In this chapter we, two feminist anthropologists, are in constructive conversation about a little-known, tantalisingly short Dutch psychoanalytical case study from 1917, in which three apparently white and upper-class Dutch women claim to possess ‘Hottentot nymphae.’ This is the coded contemporary term used to refer to the supposed morphology of black women’s genitalia, i.e., the three women are implying that they possess overdeveloped labia minora. We pose somewhat different sets of questions to the case study. While Wekker argues that with the term Hottentot nymphae, the women are implicitly making meaningful statements about gender, race, sexuality and subjectivity, Moore claims that we simply do not have enough information to understand really what is happening with these women, and instead focuses on the racial and gendered images circulating in the analytic context and cultural production.

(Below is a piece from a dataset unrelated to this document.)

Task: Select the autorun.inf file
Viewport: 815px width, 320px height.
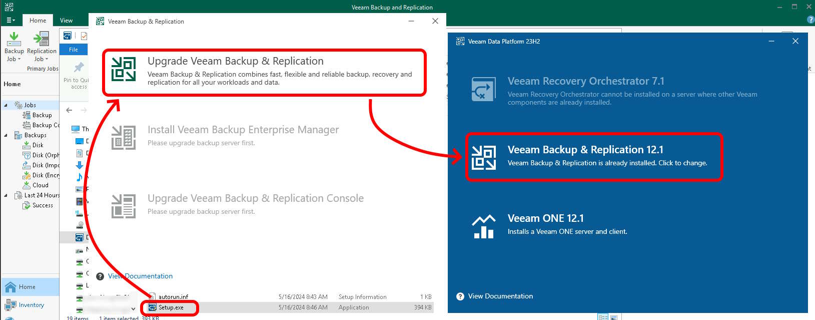Action: pos(173,297)
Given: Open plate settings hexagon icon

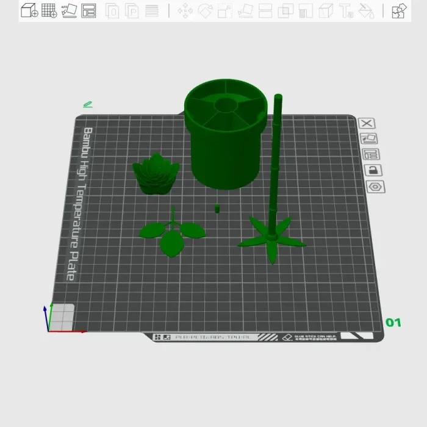Looking at the screenshot, I should coord(376,187).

Using psychoanalytic, postcolonial and intersectional approaches, in each of our readings we lay out the content, significance and context of the case study. Through close reading and analysis of this case study we hope to show, first and foremost, the different and complementary contributions these various approaches offer to the analysis of subjectivity, sexuality, gender and race. Our analyses jointly serve to illustrate our key insight that the concepts of self and other that came into being in Western modernity were dependent on the politics of colonial relations. Thus, as we will claim, it does not make sense to understand white female subjectivity in abstraction from gender and race.